◆ Task goal
Transcribe word for word each line from the one containing "You are a computer-use" to the final line of the data, both included. Skip the pictures.

Records from a data collection:

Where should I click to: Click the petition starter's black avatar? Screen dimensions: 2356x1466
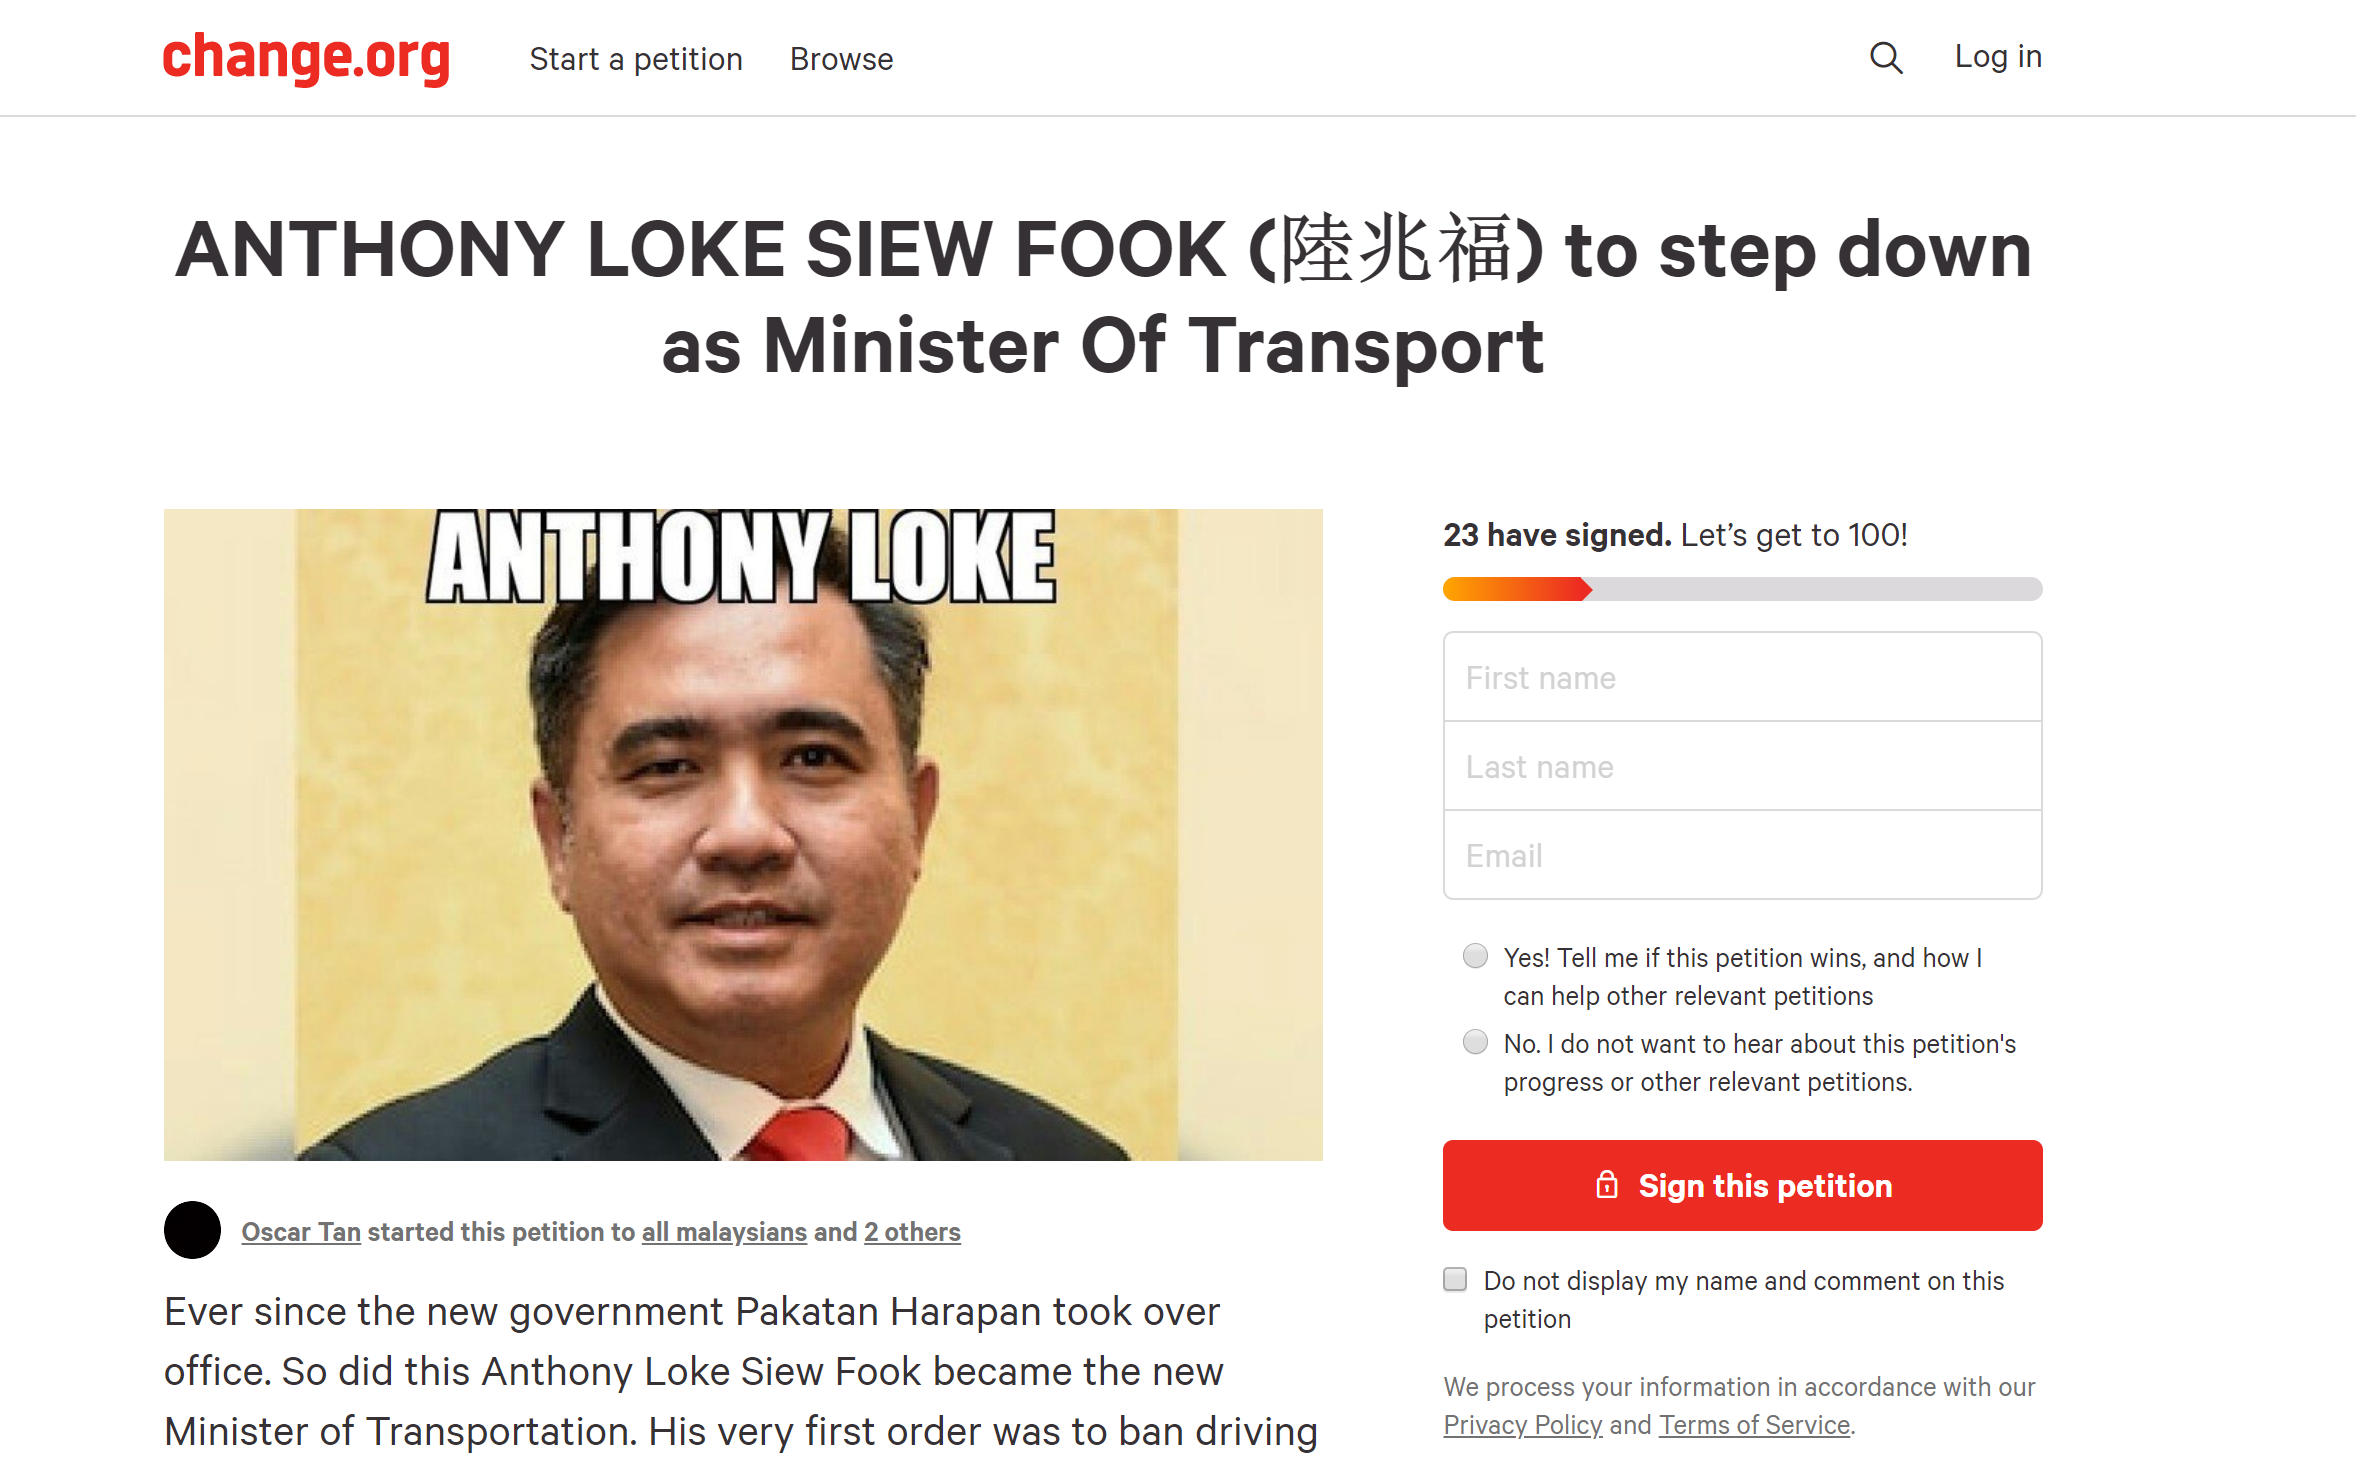192,1230
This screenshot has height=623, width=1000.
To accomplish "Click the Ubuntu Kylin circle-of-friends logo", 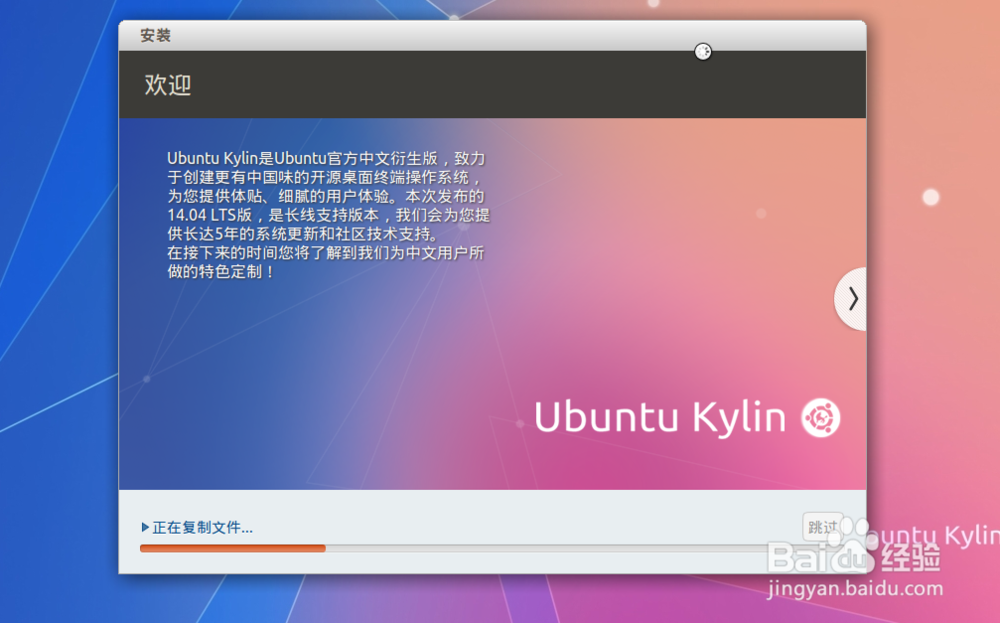I will click(820, 417).

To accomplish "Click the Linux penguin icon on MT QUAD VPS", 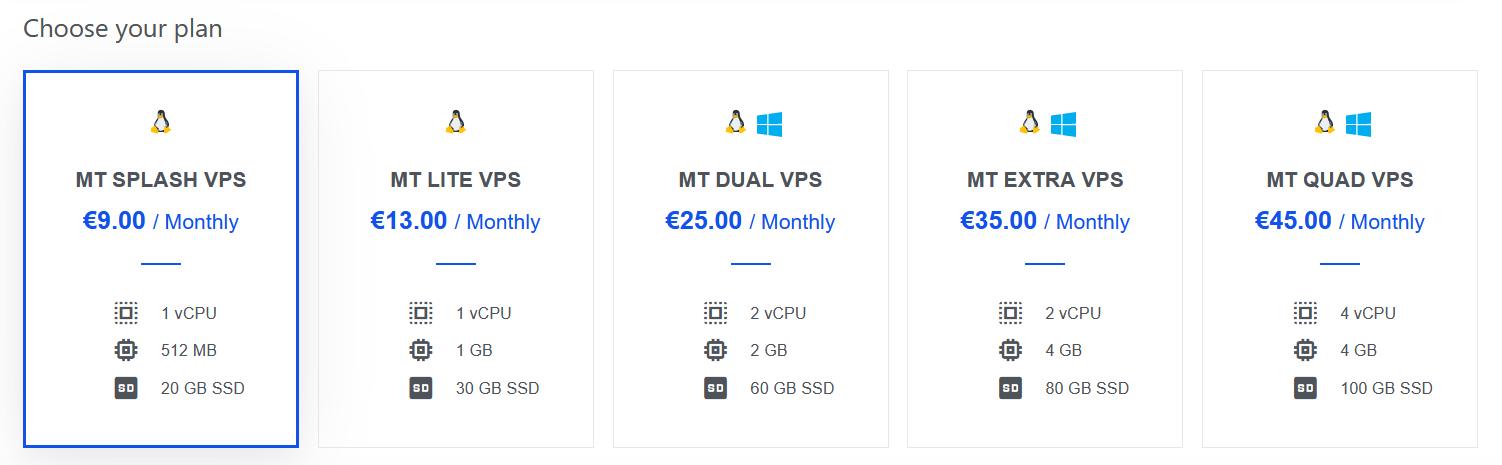I will 1325,123.
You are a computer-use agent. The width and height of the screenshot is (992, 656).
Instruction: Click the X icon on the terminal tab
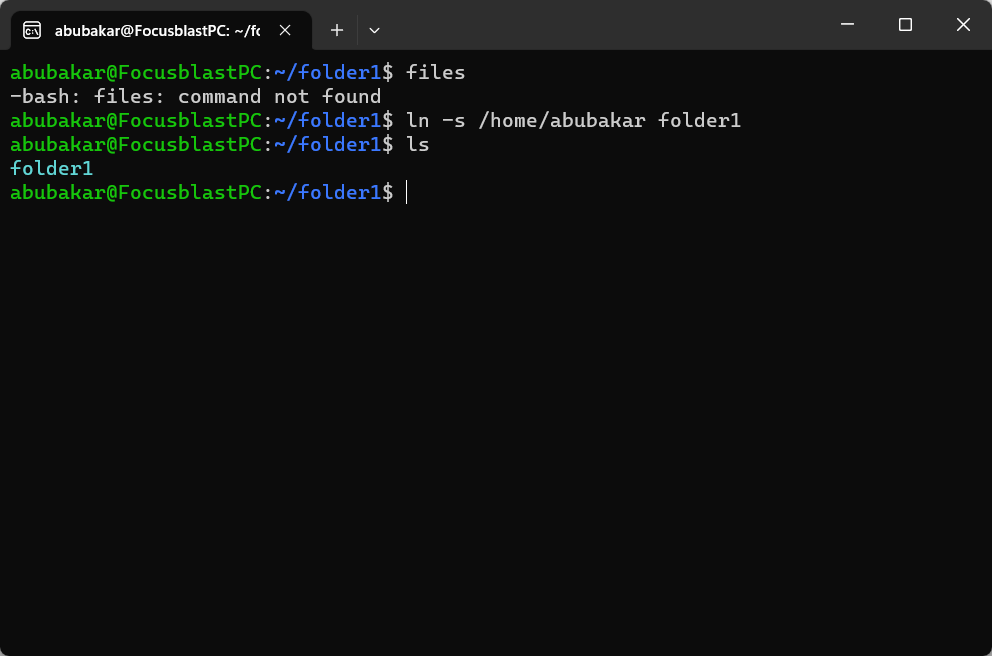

◆ Written answer
You are a computer-use agent. The width and height of the screenshot is (992, 656).
Instruction: Click the X icon on the terminal tab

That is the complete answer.